With secure boot technology, only codes from the Original Equipment Manufacturer (OEM) of a given device can be used with that device. Sometimes additional trusted parties can be grafted into device security. The secure boot keeps underhanded firmware from being introduced by hackers.

Meanwhile, mutual authentication facilitates prior user authentication before data transmission. So a “smart” key will be verified via an algorithm before it “unlocks” a room. This is accomplished through algorithms of the cryptographic variety that organically facilitate two-way authentication. While we’re on the topic of cryptographic security, encryption is worth exploring. Data between the cloud and a device needs to be encrypted. If your smart thermostat sends info to your smartphone, encrypting that data keeps hackers from eavesdropping. Assure that all transmitted data is properly encrypted.

Next, you want to be sure that all security monitoring solutions are themselves monitored. Data needs to be analyzed to assure it hasn’t been tampered with. Anomalous behavior of devices should predicate their removal from the system under digital quarantine. There are business options for this and residential solutions as well; you can have tech companies monitor devices and analyze their data to ensure no underhanded activity is going on. Finally, you’ve got to swap out certain device keys and devices themselves over time. It’s a sort of planned “disruption,” if you will, that will undermine hacker designs that assume no such disruption will take place.

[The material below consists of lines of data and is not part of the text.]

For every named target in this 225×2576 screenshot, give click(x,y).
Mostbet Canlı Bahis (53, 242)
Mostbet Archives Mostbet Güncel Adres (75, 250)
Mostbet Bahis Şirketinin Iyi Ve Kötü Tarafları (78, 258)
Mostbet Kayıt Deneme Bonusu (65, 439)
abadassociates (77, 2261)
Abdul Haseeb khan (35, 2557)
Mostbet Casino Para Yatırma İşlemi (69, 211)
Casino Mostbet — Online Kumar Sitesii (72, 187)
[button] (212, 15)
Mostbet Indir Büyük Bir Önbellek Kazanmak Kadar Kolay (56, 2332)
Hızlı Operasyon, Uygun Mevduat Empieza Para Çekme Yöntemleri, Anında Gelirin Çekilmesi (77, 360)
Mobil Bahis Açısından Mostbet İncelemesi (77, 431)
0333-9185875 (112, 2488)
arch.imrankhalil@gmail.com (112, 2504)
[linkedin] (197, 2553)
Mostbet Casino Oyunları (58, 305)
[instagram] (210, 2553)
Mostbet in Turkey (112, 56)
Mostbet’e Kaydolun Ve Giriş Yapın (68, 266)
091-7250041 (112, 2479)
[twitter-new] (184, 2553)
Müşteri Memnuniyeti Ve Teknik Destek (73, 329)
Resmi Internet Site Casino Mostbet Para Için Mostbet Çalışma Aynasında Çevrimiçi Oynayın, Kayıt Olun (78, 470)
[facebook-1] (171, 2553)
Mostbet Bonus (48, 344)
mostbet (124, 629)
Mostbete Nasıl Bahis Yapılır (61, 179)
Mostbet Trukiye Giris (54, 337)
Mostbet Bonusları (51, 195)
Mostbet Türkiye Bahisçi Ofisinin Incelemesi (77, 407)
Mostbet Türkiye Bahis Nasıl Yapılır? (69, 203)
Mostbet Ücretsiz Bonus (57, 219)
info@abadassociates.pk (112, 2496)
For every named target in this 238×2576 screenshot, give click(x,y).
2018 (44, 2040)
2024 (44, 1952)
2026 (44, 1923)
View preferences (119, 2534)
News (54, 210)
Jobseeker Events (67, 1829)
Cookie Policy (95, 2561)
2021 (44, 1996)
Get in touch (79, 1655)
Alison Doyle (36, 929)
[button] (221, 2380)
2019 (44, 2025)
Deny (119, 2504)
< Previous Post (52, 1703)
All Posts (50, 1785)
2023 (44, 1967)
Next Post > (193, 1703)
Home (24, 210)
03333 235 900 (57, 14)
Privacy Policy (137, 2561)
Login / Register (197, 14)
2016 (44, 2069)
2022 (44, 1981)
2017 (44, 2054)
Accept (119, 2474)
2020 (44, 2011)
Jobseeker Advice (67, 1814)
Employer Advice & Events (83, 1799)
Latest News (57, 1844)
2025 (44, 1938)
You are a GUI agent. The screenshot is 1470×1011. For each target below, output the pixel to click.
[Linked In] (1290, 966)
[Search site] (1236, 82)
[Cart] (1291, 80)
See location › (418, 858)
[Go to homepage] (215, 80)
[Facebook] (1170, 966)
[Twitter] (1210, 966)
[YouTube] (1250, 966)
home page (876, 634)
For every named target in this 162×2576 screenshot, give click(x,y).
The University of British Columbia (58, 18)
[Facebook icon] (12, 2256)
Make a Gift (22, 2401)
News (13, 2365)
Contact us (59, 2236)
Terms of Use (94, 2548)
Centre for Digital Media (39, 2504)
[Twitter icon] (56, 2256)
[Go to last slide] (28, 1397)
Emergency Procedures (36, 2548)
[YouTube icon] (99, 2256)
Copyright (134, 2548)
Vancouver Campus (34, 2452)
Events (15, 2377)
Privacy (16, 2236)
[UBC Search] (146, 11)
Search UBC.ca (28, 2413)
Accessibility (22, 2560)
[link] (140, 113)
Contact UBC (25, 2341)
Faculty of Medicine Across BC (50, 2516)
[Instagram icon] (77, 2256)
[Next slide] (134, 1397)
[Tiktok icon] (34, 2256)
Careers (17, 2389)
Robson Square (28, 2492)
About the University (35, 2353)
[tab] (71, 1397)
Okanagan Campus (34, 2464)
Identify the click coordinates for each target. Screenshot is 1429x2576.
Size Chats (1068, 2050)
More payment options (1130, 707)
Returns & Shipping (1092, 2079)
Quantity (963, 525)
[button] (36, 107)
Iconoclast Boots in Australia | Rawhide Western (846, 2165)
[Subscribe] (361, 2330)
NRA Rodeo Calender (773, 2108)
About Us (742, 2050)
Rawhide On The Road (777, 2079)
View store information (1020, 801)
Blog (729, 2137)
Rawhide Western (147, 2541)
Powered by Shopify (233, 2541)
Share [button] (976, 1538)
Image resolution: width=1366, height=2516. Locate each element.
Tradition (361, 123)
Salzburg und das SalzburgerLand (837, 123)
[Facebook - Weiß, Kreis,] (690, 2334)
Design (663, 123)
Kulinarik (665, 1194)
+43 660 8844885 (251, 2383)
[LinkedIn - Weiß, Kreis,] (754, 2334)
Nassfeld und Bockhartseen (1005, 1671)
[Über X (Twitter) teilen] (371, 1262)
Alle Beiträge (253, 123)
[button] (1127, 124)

It’s important to securely and periodically decommission devices so hackers can’t find them and put them to use elsewhere.

Additional Resources to Help Keep Smart Homes Safe

So, how safe is your smart home? Well, according to the information we’ve explored here, it can be safe, but vulnerabilities exist that you need to secure against, especially as regards individual devices that haven’t been designed with appropriate security.

It’s important to stay up-to-date so you understand the cybersecurity flaws in certain smart home devices. Because the technology is new, sometimes vulnerabilities develop out of the blue. Check out resources like The Washington Post, PBS, or the World Economic Forum to be sure you’re keeping the premises as safe as possible.